* _WHAT IS EXPECTED_:
Whenever a line of the records below contains the word "address", copy that line.

######

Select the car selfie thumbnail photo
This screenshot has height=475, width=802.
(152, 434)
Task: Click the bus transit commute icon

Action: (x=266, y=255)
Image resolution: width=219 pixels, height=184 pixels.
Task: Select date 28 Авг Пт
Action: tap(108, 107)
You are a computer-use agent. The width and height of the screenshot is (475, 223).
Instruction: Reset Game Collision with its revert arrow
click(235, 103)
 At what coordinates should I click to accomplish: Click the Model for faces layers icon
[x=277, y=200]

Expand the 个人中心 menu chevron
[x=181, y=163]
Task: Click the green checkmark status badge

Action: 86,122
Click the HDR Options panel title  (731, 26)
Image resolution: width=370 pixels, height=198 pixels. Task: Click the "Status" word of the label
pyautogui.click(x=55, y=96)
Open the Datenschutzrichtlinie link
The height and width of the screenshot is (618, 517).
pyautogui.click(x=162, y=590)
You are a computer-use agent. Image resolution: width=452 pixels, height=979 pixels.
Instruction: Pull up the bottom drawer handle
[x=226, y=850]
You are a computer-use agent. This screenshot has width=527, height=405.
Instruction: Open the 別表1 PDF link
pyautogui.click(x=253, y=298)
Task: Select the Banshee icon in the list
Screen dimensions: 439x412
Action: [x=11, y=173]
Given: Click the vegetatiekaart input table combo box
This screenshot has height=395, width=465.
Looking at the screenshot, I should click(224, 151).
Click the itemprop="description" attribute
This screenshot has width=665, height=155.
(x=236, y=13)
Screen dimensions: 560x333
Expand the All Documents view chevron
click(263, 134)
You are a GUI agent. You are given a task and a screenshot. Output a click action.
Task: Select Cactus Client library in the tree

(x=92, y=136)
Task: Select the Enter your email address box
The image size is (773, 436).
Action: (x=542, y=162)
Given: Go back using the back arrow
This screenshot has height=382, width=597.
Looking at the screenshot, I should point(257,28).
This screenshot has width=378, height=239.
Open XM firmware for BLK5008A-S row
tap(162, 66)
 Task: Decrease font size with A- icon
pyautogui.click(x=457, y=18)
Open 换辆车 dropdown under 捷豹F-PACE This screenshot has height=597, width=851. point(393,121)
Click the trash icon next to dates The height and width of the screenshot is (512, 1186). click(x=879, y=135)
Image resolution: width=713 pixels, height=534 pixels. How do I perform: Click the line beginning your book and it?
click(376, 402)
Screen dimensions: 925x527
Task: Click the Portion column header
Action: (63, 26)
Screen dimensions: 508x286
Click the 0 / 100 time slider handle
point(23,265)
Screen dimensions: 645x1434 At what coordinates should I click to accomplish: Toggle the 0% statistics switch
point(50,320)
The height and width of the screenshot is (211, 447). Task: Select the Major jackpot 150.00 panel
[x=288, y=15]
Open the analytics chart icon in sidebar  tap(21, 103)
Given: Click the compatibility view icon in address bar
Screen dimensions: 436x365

######

* _ANSWER SPACE_:
Task: Select the Enter your email address box
Given: Click the compatibility view icon in address bar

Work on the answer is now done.